▶ What you need to do:
If a line in the listing below contains "Gold", return that line.

--- Records shown Enclosed Below ---

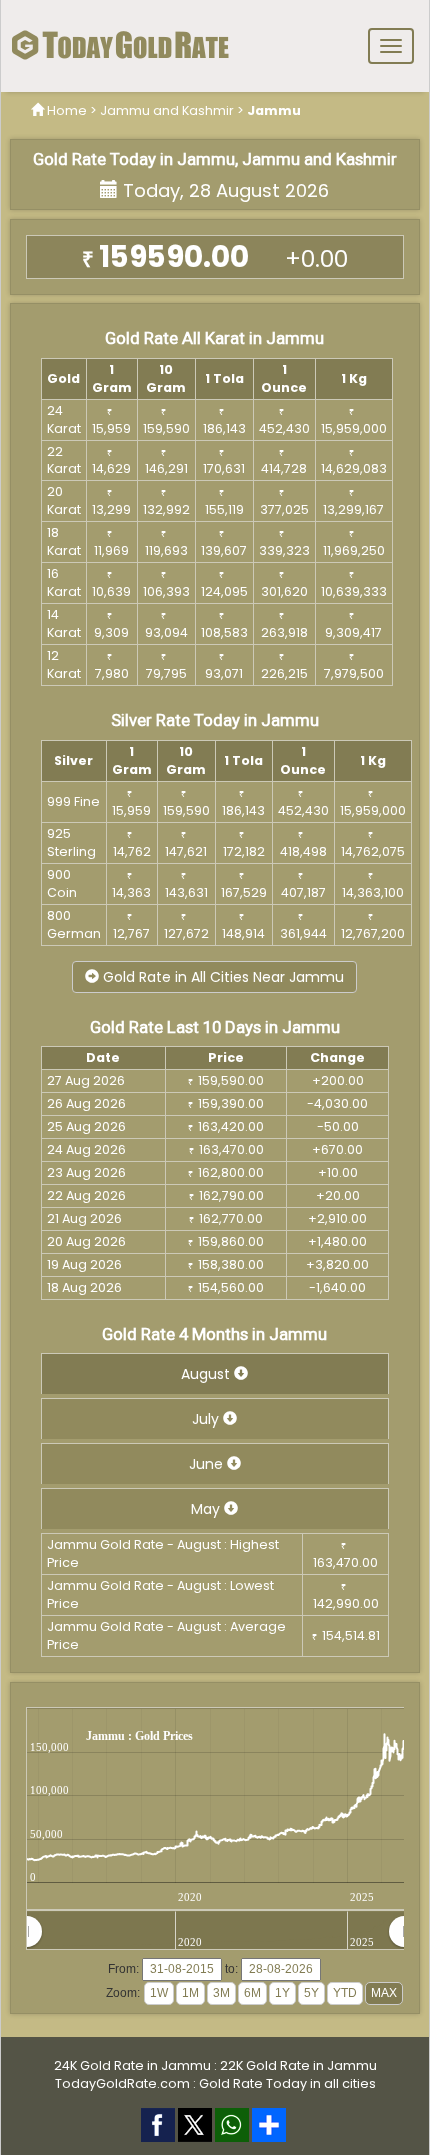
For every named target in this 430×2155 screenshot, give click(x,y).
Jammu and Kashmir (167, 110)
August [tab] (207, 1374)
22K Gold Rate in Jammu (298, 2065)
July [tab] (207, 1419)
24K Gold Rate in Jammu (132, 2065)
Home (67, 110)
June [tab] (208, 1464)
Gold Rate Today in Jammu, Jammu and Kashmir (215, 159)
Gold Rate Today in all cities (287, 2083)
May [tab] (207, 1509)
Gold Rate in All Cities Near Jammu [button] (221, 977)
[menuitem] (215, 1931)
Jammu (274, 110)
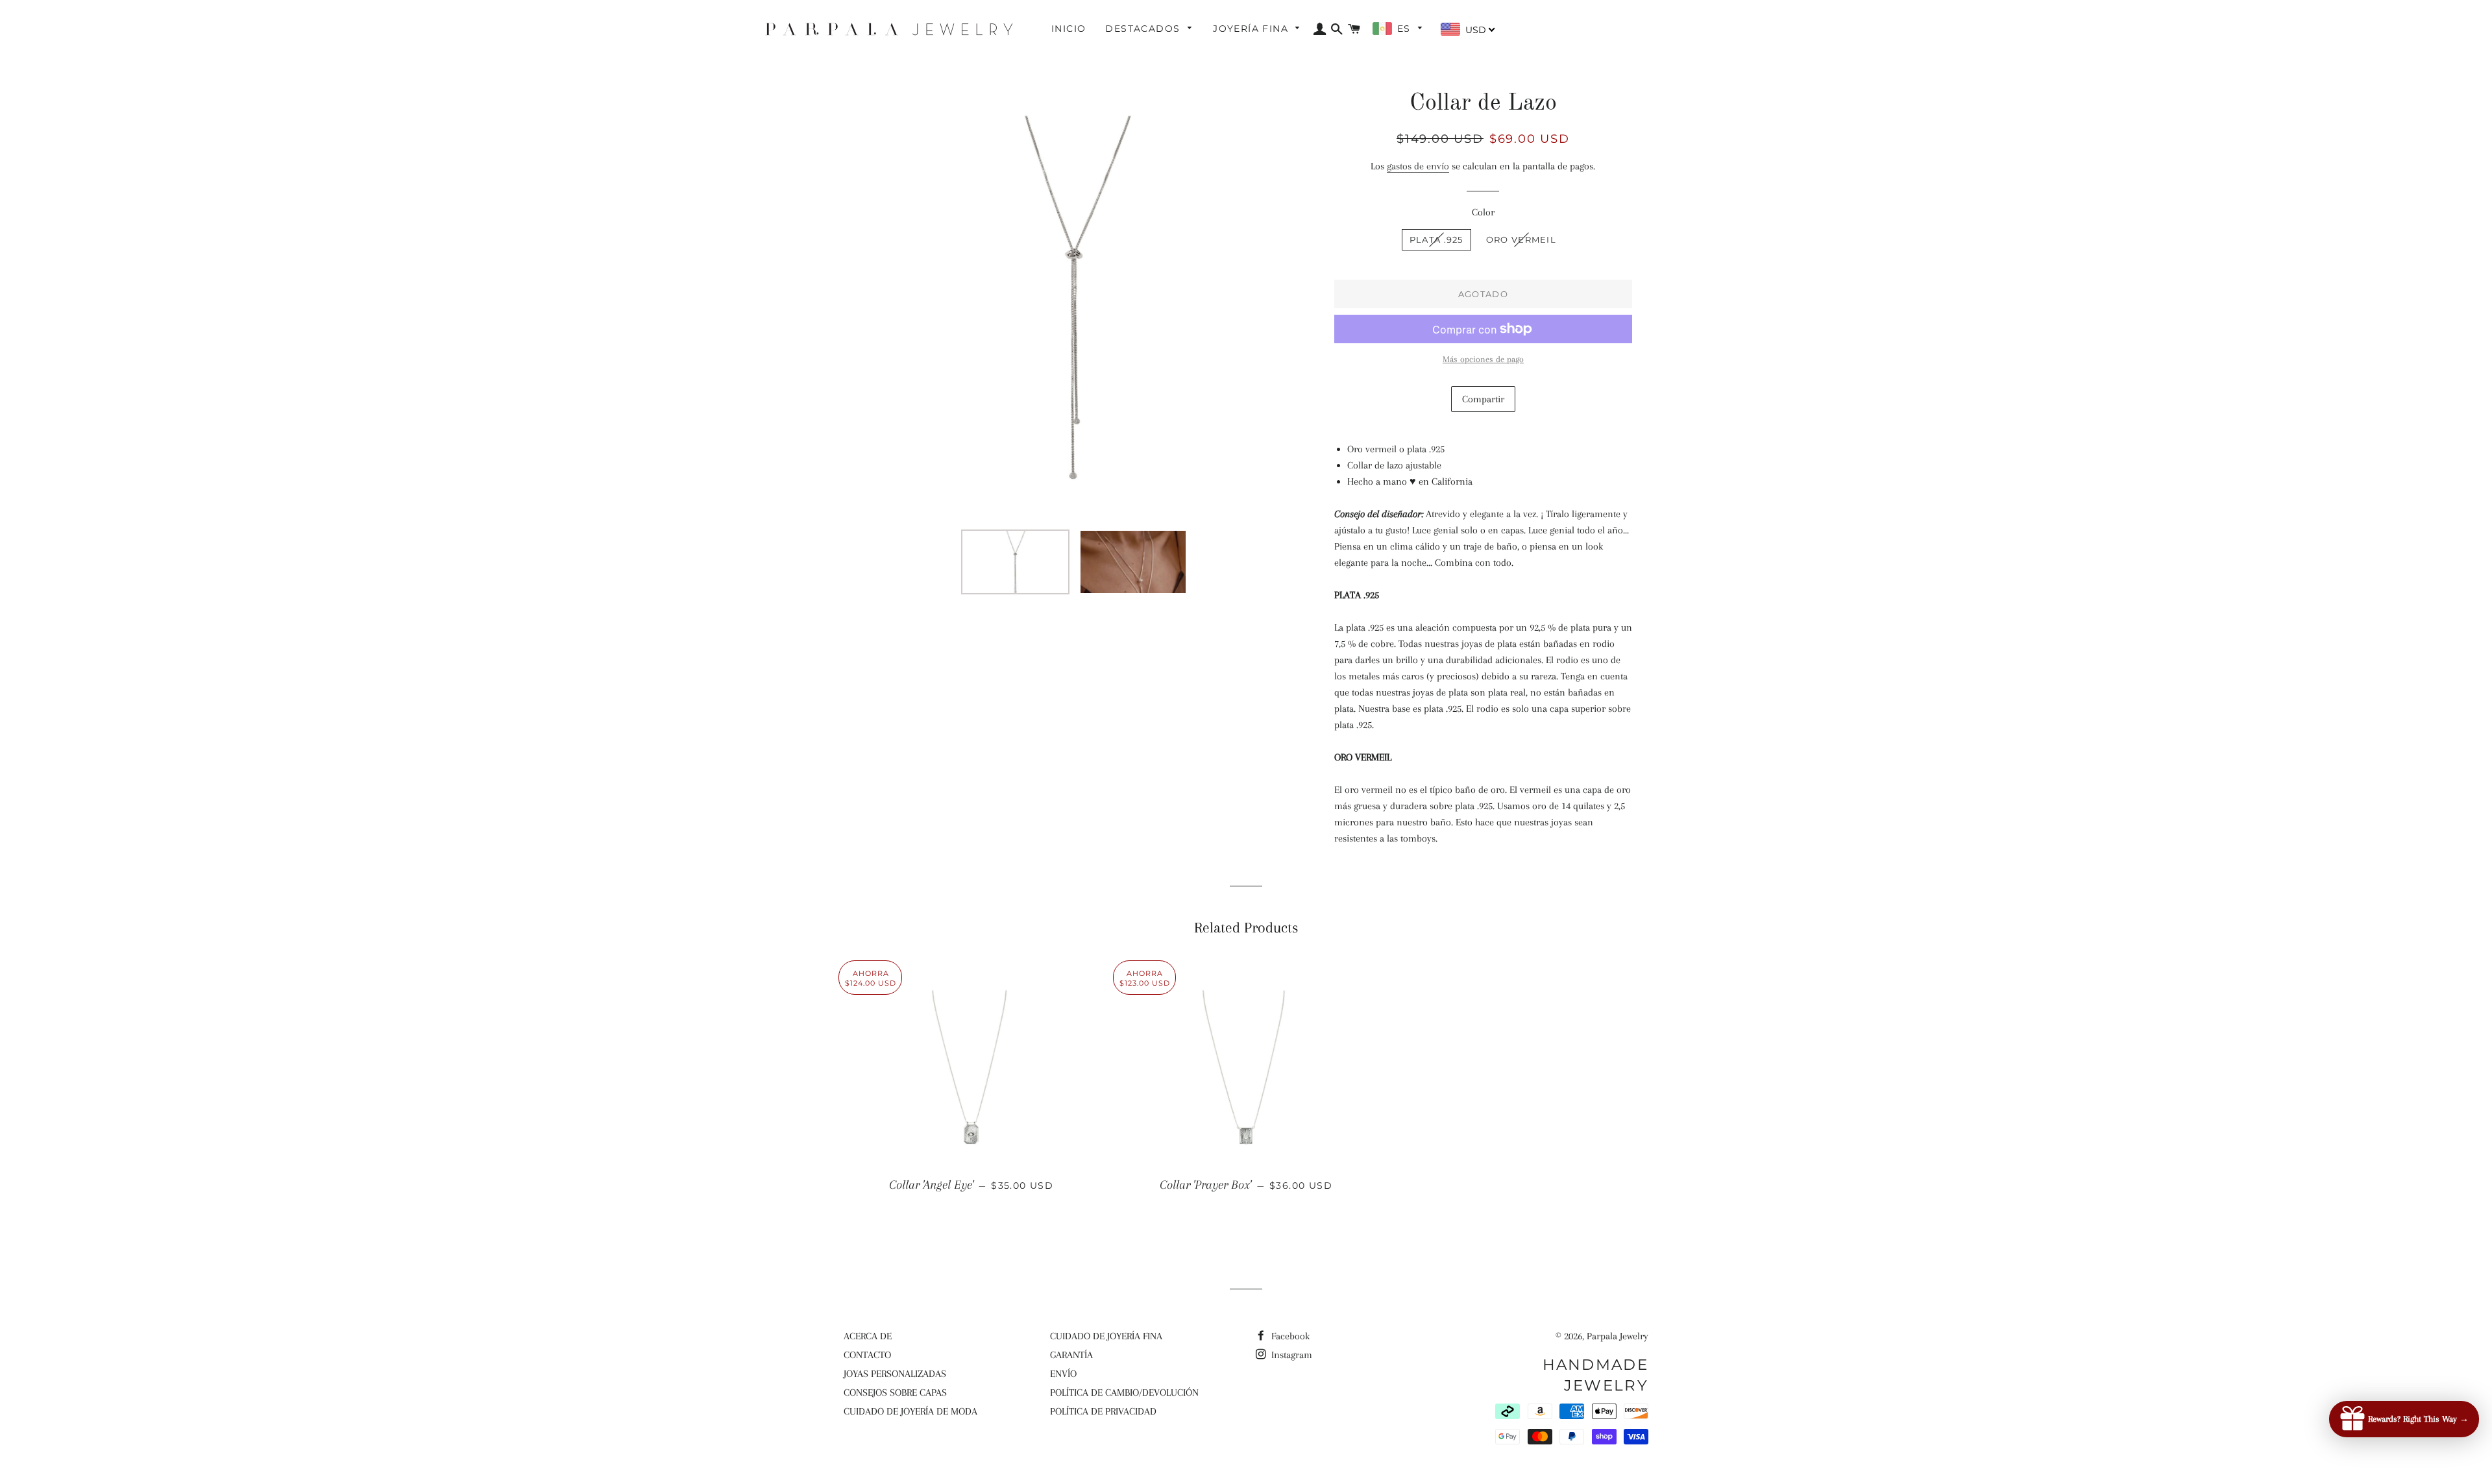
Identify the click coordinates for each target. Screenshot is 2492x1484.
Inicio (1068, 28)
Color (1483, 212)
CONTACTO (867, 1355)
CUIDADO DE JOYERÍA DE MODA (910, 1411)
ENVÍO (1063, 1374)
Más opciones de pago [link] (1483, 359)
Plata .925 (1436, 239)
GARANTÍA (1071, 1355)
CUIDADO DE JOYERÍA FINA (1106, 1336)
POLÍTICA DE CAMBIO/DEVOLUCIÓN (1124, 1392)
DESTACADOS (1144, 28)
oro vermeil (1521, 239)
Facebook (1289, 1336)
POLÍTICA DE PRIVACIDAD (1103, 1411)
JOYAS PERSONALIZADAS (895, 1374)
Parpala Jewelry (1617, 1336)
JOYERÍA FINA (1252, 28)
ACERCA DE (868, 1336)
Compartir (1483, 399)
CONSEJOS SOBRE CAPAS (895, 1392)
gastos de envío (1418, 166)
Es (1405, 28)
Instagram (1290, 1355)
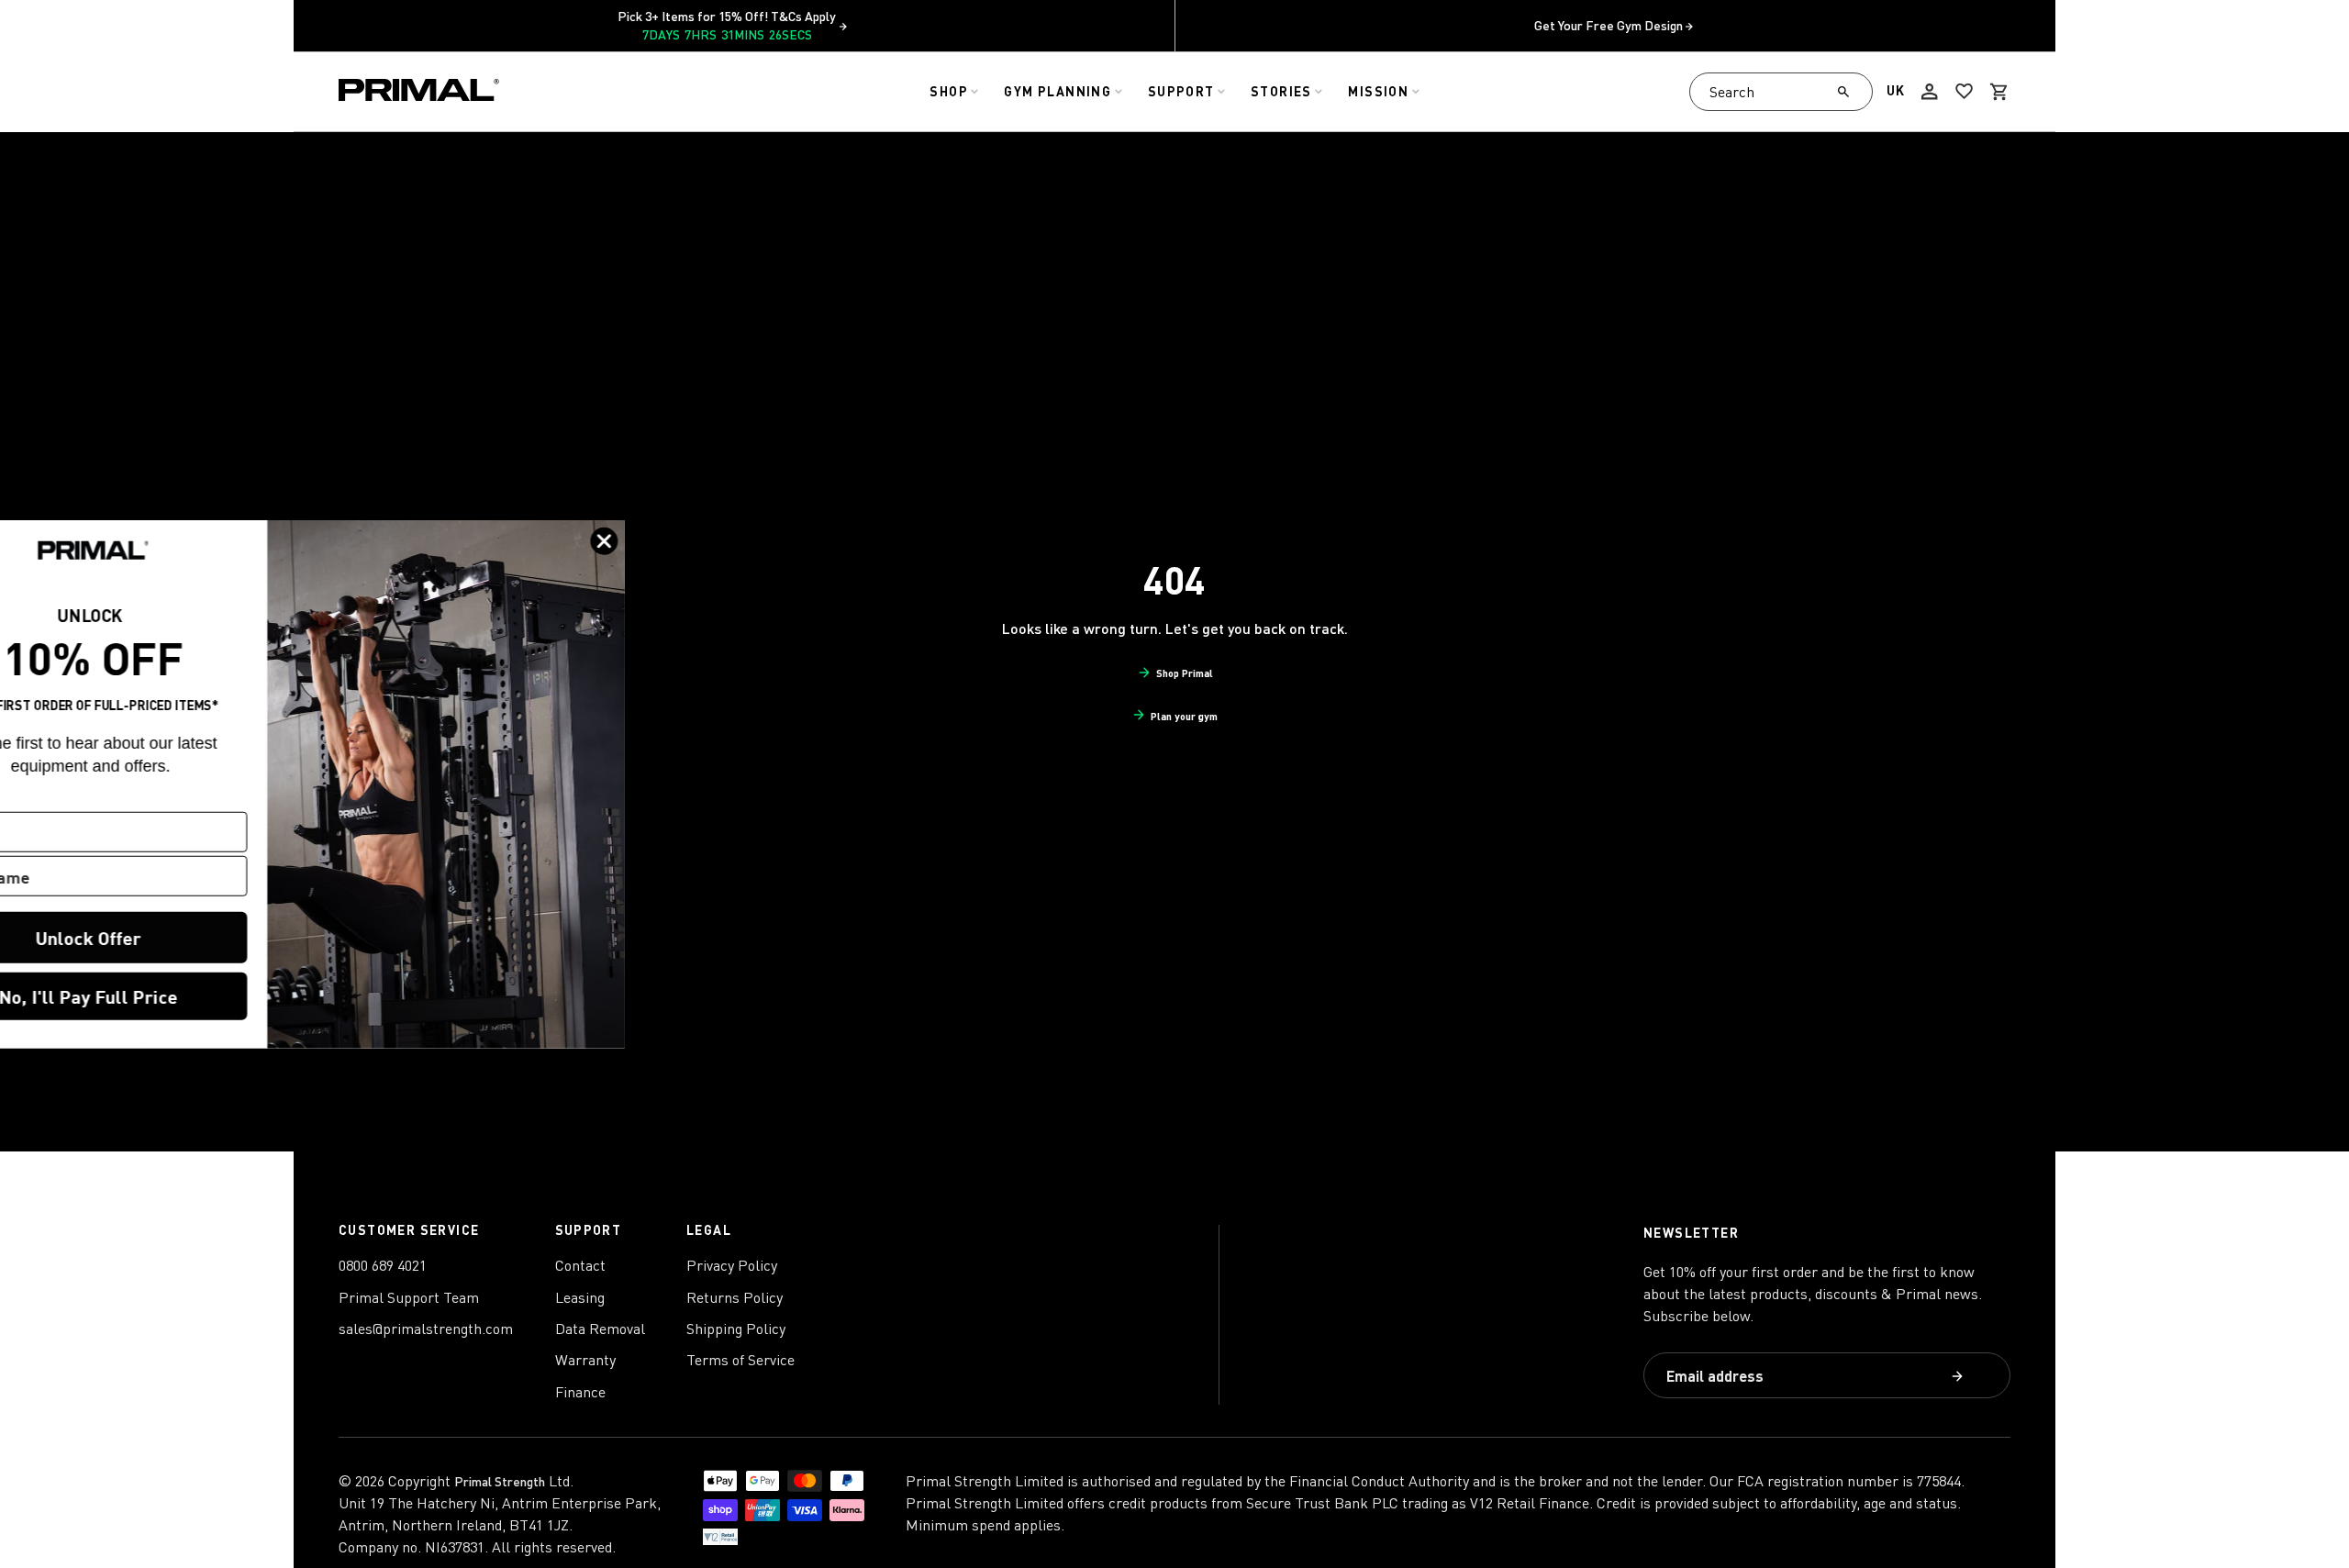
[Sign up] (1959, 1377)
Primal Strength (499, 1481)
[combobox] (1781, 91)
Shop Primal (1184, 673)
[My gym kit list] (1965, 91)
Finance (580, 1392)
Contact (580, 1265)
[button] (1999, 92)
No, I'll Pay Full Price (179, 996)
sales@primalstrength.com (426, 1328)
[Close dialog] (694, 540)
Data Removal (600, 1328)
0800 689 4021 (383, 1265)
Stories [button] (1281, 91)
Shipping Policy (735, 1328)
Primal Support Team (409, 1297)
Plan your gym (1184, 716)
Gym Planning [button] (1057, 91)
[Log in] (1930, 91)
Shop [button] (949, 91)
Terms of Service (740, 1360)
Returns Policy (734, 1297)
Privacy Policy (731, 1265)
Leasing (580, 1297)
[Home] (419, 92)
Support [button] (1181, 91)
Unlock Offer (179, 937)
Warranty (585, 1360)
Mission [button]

--- End of Enclosed Records shown ---

▶ Task answer:
22K Gold Rate in Jammu (298, 2065)
24K Gold Rate in Jammu (132, 2065)
Gold Rate Today in Jammu, Jammu and Kashmir (215, 159)
Gold Rate Today in all cities (287, 2083)
Gold Rate in All Cities Near Jammu [button] (221, 977)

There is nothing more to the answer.